DOCUMENT SEGMENT.
Traditionally, a data owner stores his/her data in trusted servers, which are generally controlled by a fully trusted administrator. However, in public cloud storage systems, the cloud is usually maintained and managed by a semi-trusted third party (the cloud provider). Data is no longer in data owner’s trusted domains and the data owner cannot trust on the cloud server to conduct secure data access control. Therefore, the secure access control problem has become a critical challenging issue in public cloud storage, in which traditional security technologies cannot be directly applied. [3]

2.1.2 Background Theory

Attribute-based Encryption (ABE) is regarded as one of the most suitable schemes to conduct data access control in public clouds for it can guarantee data owners’ direct control over their data and provide a fine-grained access control service. Till now, there are many ABE schemes proposed, which can be divided into two categories: Key-Policy Attribute-based Encryption (KP-ABE) and Ciphertext-Policy Attribute-based Encryption (CP-ABE).

In KP-ABE schemes, decrypt keys are associated with access structures while ciphertexts are only labelled with special attribute sets. On the contrary, in CP-ABE schemes, data owners can define an access policy for each file based on users’ attributes, which can guarantee owners’ more direct control over their data. Therefore, compared with KP-ABE, CP-ABE is a preferred choice for designing access control for public cloud storage. In most existing CP-ABE schemes there is only one authority responsible for attribute management and key distribution.

This only-one-authority scenario can bring a single-point bottleneck on both security and performance. Once the authority is compromised, an adversary can easily obtain the only-one-authority’s master key, then he/she can generate private keys of any attribute subset to decrypt the specific encrypted data. Moreover, once the only-one-authority is crashed, the system completely cannot work well. Therefore, these CP-ABE schemes are still far from being widely used for access control in public cloud storage.

Although some multi-authority CP-ABE schemes have been proposed, they still cannot deal with the problem of single-point bottleneck on both security and performance mentioned above. In these multi-authority CP-ABE schemes, the whole attribute set is divided into multiple disjoint subsets and each attribute subset is still maintained by only one authority. Although the adversary cannot gain private keys of all attributes if he/she hasn’t compromised all authorities, compromising one or more authorities would make the adversary have more privileges than he/she should have. Moreover, the adversary can obtain private keys of specific attributes by compromising specific one or more authorities.

In addition, the single point bottleneck on performance is not yet solved in these multi-authority CP-ABE schemes. Crash or offline of a specific authority will make that private keys of all attributes in attribute subset maintained by this authority cannot be generated and distributed, which will still influence the whole system’s effective operation.

In this paper, we propose a robust and verifiable threshold multi-authority CP-ABE access control scheme, named xACS, to deal with the single-point bottleneck on both security and performance in most existing schemes. In xACS, multiple authorities jointly manage the whole attribute set but no one has full control of any specific attribute. Since in CP-ABE schemes, there is always a secret key (SK) used to generate attribute private keys, we introduce (t; n) threshold secret sharing into our scheme to share the secret key among authorities. In TMACS, we redefine the secret key in the traditional CP-ABE schemes as master key. The introduction of (t; n) threshold secret sharing guarantees that the master key cannot be obtained by any authority alone. TMACS is not only verifiable secure when less than t authorities are compromised, but also robust when no less than t authorities are alive in the system. To the best of our knowledge, this paper is the first try to address the singlepoint bottleneck on both security and performance in CPABE access control schemes in public cloud storage.

DATA BLOCK.
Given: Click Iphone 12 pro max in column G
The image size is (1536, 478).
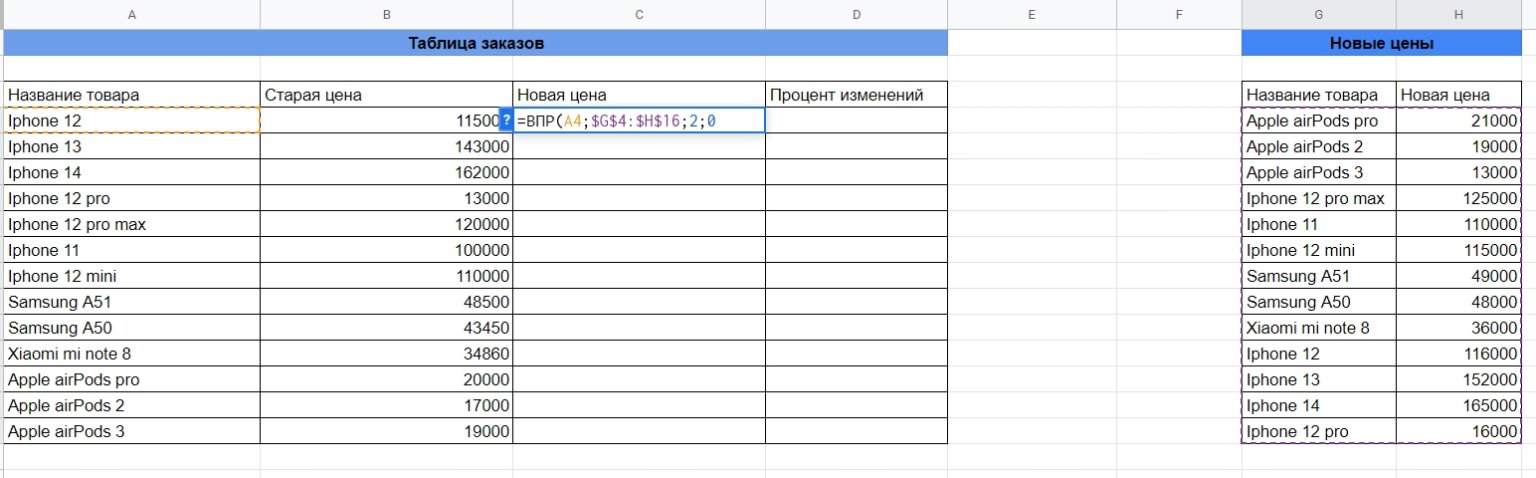Looking at the screenshot, I should (1319, 198).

EXERCISE INSTRUCTIONS.
- 1) Summarize the access control passage in two sentences.
- 2) Copy part of the access control passage word for word: begin at the words "This only-one-authority scenario" and stop after "control in public cloud storage.".
- 3) Write the next part of the access control passage, picking up after its final sentence.

ANSWERS TO EACH TASK.
- 1) Because public cloud storage is managed by a semi-trusted cloud provider, secure access control is a critical challenge there, and CP-ABE is preferred over KP-ABE because data owners can define an access policy for each file. Existing CP-ABE schemes with one or multiple authorities still suffer a single-point bottleneck on both security and performance, so the paper proposes a threshold multi-authority scheme that uses (t; n) threshold secret sharing so that no authority alone can obtain the master key.

- 2)
This only-one-authority scenario can bring a single-point bottleneck on both security and performance. Once the authority is compromised, an adversary can easily obtain the only-one-authority’s master key, then he/she can generate private keys of any attribute subset to decrypt the specific encrypted data. Moreover, once the only-one-authority is crashed, the system completely cannot work well. Therefore, these CP-ABE schemes are still far from being widely used for access control in public cloud storage.

- 3)
2.1.3 Literature Survey

Ciphertext-Policy Attribute-Based Encryption –

In the ciphertext-policy attribute-based encryption scheme, each user's private key (decryption key) is tied to a set of attributes representing that user's permissions. When a ciphertext is encrypted, a set of attributes is designated for the encryption, and only users tied to the relevant attributes are able to decrypt the ciphertext. Most existing public key encryption methods allow a party to encrypt data to a particular user, but are unable to efficiently handle more expressive types of encrypted access control. [4]

An ciphertext-policy attribute based encryption scheme consists of four fundamental algorithms: Setup, Encrypt, KeyGen, and Decrypt. In addition, we allow for the option of a fifth algorithm Delegate. [5]

Setup. The setup algorithm takes no input other than the implicit security parameter. It outputs the public parameters PK and a master key MK.

Encrypt(PK,M, A). The encryption algorithm takes as input the public parameters PK, a message M, and an access structure A over the universe of attributes. The algorithm will encrypt M and produce a ciphertext CT such that only a user that possesses a set of attributes that satisfies the access structure will be able to decrypt the message. We will assume that the ciphertext implicitly contains A.

Key Generation(MK,S). The key generation algorithm takes as input the master key MK and a set of attributes S that describe the key. It outputs a private key SK.

Decrypt(PK, CT, SK). The decryption algorithm takes as input the public parameters PK, a ciphertext CT, which contains an access policy A, and a private key SK, which is a private key for a set S of attributes. If the set S of attributes satisfies the access structure A then the algorithm will decrypt the ciphertext and return a message M.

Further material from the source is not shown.